Work to be completed:
Take the line that contains "Click green plus" and every line after it in the material below, and quote them exactly.
** Given data follows **
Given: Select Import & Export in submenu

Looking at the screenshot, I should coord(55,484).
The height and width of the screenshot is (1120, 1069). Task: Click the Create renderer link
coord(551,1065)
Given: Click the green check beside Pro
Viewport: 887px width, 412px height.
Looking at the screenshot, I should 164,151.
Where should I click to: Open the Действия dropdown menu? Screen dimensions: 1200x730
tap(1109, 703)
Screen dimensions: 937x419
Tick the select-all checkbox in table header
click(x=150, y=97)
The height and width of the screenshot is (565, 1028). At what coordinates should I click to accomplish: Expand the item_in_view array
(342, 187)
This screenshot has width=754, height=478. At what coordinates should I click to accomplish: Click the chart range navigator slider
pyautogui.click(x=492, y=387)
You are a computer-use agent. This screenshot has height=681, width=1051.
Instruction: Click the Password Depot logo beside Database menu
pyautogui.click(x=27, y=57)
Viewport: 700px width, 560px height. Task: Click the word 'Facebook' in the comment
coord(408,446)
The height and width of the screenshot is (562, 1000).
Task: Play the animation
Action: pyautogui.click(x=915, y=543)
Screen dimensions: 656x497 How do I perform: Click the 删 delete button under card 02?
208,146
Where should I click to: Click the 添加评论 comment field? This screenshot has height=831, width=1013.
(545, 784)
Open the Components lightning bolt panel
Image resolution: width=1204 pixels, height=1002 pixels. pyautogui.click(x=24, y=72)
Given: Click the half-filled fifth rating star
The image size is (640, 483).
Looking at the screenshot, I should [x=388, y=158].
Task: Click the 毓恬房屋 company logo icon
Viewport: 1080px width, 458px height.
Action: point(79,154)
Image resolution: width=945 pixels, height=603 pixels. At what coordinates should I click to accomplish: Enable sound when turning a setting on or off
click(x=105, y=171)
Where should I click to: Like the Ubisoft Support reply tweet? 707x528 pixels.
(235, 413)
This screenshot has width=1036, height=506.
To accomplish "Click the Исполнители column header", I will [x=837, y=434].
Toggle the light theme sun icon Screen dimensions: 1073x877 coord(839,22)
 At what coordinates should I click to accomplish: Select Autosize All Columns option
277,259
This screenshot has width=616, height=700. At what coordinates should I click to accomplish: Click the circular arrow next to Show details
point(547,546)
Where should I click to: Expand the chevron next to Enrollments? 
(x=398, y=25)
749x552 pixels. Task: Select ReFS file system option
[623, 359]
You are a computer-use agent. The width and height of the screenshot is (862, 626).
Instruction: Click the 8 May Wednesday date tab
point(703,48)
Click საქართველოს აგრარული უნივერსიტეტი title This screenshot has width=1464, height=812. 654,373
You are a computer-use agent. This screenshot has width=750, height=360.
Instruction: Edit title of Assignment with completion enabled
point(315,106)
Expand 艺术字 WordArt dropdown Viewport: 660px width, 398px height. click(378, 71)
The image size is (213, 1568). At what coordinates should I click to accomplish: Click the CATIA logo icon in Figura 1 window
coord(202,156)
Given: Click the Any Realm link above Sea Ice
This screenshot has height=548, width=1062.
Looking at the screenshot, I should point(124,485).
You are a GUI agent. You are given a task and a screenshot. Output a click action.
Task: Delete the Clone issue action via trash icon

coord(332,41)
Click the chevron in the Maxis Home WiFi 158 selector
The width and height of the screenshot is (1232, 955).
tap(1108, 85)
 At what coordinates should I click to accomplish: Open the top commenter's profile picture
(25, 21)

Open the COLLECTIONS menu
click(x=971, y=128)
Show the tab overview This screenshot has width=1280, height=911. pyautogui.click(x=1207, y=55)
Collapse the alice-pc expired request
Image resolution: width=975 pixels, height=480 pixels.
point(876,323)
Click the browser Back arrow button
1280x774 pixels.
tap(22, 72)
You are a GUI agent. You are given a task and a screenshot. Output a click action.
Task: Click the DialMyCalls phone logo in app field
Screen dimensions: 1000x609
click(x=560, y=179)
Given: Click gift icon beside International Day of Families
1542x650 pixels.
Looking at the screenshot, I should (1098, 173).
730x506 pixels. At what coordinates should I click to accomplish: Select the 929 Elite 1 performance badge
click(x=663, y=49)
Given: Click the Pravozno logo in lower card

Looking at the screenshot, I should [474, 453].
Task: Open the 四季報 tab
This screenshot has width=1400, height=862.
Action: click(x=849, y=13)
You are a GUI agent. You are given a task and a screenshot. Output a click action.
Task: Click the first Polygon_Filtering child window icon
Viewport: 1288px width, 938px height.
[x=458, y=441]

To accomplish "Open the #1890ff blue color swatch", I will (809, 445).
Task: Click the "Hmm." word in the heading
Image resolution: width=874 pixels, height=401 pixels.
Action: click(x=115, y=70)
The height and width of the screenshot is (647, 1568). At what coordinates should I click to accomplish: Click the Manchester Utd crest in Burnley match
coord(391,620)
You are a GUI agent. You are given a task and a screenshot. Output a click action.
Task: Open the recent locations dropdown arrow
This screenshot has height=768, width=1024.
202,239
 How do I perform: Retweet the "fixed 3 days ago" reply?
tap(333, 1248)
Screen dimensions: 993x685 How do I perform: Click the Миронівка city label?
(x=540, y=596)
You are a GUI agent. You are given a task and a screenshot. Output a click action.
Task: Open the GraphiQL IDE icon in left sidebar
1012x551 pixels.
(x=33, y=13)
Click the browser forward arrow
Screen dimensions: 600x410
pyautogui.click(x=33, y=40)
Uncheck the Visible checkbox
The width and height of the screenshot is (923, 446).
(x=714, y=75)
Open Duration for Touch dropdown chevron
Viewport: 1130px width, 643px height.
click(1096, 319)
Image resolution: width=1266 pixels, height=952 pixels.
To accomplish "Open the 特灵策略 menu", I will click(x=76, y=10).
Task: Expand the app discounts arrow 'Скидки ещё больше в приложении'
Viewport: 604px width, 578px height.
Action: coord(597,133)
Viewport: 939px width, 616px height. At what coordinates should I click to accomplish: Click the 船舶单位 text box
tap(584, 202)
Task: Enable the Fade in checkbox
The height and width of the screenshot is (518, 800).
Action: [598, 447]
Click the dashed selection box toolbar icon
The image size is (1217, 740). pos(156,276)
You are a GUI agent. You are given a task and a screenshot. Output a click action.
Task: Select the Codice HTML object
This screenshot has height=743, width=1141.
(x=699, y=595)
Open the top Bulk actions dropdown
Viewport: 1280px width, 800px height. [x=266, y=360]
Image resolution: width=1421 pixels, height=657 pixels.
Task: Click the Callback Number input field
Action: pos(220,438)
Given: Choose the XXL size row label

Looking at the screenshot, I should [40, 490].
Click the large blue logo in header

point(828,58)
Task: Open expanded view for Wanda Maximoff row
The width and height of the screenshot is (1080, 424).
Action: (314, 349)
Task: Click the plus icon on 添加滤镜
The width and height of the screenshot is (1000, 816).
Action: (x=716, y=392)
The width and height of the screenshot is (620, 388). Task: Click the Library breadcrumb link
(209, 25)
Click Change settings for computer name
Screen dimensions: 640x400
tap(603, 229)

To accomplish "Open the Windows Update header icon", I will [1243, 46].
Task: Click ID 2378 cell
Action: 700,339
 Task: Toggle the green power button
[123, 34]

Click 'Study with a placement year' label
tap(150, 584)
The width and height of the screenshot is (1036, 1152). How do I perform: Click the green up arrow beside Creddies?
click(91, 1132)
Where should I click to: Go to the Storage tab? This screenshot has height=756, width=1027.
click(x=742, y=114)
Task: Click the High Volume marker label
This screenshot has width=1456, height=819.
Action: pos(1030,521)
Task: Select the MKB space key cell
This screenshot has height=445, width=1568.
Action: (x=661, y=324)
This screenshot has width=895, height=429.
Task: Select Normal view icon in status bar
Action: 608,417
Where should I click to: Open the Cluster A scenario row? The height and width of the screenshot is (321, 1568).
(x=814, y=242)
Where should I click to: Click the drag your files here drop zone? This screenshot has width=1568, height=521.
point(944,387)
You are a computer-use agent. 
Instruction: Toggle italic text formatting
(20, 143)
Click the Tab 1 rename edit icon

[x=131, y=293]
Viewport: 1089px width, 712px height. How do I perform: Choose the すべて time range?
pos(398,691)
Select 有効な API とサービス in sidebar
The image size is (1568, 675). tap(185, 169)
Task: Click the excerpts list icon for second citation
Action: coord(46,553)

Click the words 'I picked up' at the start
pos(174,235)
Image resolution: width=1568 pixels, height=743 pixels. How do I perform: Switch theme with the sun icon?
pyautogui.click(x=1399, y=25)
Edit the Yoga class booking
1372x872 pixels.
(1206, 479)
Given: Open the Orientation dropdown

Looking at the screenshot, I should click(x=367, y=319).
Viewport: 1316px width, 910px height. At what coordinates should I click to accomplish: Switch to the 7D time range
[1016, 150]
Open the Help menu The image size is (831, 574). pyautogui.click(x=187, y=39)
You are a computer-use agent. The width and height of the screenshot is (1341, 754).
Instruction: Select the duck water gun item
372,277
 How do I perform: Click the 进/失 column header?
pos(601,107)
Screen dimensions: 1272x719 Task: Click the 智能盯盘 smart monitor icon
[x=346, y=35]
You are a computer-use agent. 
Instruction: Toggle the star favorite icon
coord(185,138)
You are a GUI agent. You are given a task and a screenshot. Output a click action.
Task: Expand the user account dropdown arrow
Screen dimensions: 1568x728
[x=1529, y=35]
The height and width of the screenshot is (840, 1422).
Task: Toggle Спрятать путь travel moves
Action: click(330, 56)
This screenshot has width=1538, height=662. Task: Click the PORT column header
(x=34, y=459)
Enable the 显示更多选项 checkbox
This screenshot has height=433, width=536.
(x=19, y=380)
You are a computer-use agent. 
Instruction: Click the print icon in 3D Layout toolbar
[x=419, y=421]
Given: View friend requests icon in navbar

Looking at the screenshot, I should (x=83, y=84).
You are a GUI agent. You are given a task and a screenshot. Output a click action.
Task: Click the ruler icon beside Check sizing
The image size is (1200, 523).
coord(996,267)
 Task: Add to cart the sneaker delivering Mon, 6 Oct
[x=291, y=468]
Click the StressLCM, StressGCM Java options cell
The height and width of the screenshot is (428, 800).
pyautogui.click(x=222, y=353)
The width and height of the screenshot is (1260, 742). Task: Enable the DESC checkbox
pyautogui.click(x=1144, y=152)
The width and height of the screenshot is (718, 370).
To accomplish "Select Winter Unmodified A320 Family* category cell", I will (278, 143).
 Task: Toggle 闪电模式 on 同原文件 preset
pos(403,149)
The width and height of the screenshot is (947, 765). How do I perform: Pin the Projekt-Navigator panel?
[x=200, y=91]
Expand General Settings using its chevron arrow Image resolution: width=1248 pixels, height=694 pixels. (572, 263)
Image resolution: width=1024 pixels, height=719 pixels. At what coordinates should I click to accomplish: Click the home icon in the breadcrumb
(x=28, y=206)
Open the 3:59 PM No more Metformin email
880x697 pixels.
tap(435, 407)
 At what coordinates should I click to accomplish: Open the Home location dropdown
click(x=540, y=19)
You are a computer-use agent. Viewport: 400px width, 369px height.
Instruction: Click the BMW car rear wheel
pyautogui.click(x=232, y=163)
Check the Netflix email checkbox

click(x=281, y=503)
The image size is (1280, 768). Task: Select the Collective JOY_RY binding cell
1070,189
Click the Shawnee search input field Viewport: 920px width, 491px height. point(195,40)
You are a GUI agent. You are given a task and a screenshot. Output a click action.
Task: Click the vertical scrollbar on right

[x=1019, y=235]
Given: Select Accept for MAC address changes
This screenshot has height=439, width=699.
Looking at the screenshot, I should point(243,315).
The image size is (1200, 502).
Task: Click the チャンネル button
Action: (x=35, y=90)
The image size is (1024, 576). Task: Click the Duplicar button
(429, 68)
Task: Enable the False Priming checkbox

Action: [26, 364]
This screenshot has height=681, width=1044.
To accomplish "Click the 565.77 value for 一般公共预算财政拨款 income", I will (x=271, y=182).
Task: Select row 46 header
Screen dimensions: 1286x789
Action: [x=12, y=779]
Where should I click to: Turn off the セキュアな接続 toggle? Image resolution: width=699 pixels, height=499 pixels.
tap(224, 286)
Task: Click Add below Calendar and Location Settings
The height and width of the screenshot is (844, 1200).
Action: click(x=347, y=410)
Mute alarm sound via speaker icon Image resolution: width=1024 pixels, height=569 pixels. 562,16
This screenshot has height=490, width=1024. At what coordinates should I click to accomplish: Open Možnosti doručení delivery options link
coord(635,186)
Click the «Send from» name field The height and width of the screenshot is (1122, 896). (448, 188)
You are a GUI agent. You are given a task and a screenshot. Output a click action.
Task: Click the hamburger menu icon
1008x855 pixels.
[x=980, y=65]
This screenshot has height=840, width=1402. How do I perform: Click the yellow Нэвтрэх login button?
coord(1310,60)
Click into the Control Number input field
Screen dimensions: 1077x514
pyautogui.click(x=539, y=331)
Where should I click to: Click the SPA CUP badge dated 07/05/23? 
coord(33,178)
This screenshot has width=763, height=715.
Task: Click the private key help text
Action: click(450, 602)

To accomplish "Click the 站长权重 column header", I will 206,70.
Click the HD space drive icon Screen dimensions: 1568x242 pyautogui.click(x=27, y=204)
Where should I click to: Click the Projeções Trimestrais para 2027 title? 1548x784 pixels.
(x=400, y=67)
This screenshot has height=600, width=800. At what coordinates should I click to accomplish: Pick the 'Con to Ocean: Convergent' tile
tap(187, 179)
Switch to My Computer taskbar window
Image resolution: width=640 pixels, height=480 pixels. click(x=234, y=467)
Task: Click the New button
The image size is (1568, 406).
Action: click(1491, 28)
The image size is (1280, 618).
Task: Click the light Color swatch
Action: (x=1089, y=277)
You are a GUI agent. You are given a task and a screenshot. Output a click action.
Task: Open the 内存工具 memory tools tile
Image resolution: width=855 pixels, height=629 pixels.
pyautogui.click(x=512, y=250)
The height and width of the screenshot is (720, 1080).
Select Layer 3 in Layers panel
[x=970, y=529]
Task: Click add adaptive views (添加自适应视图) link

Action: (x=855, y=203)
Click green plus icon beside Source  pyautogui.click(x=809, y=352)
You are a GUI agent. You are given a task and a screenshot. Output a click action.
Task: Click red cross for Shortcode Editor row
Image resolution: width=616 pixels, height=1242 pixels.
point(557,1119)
** End of Given data **
Solution:
Click green plus icon beside Source  pyautogui.click(x=809, y=352)
You are a GUI agent. You are given a task and a screenshot. Output a click action.
Task: Click red cross for Shortcode Editor row
Image resolution: width=616 pixels, height=1242 pixels.
point(557,1119)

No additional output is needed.